You could say this about all the Kelvin timeline films. The whole thing became contrived when they decided to make it an alternate universe instead of a reboot to appease fans. J
 
Thanks for the quotes, Lord Garth. Sounds like Meyer did a good job of avoiding being drawn into any editorial slant. I quite liked his answer to the rather ludicrous question about the use of profanity..

I've been in that position more than once, where an interviewer keeps asking leading questions to get the sound byte they want. Happened to me with vampires, happened to me with Star Trek. Always kinda awkward.

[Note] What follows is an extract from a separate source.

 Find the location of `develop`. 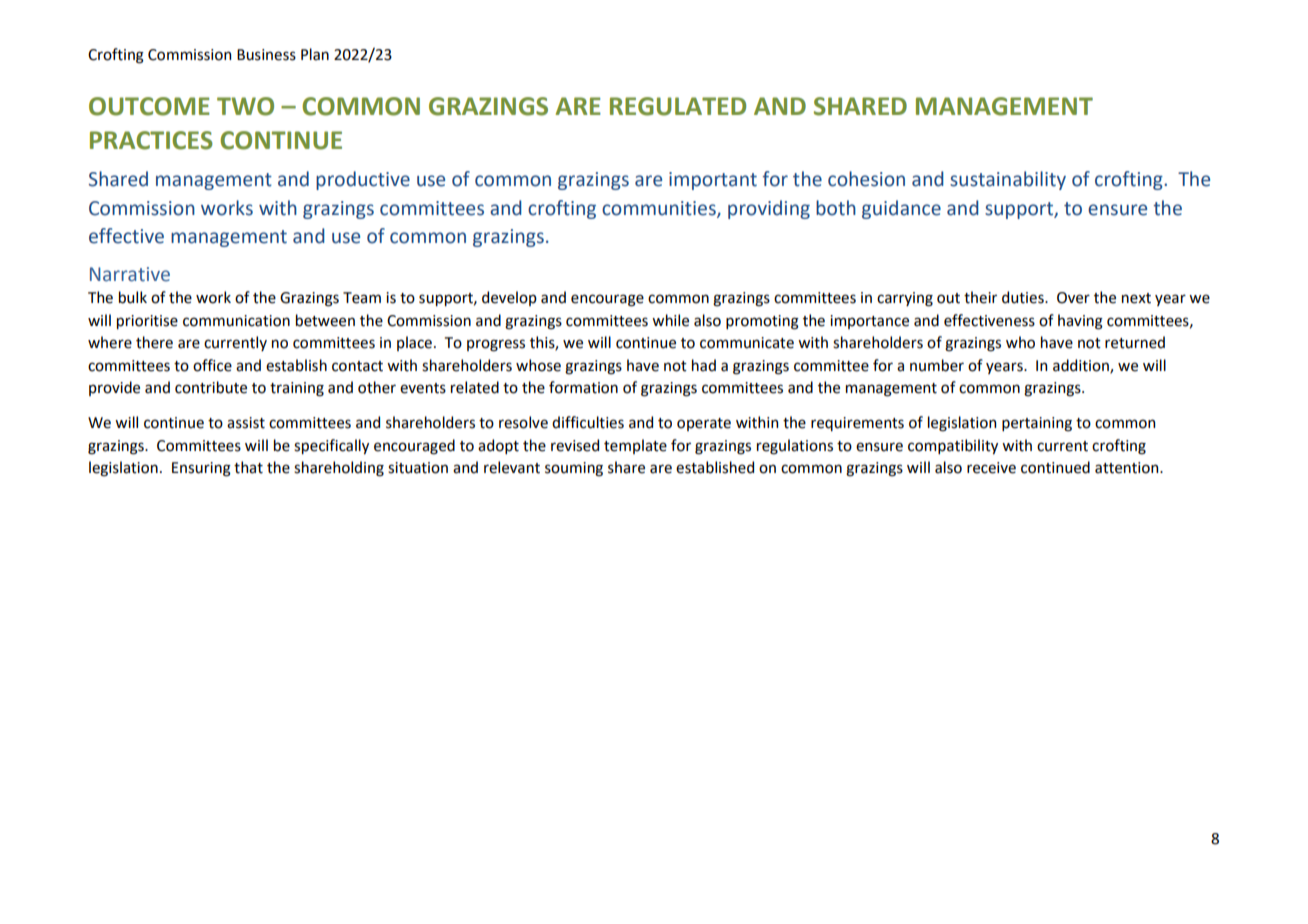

In the case of vampires, the interviewer really wanted me to say that the rising popularity of vampire fiction said something scary and ominous about modern society and kept coming at that issue from different angles, hoping that I'd give the "right" answer eventually, but I kept shooting the notion down. Ditto when some guy from the New York Post wanted me to "confirm" that all us old-school Trekkies hate the reboot movies. He had a definite editorial slant he was pushing, too.

They want drama and "controversy."
 
I've listened to the interview a few minutes and just wish some there was some other dude asking the questions. I enjoy it more when there's some natural conversation between the people.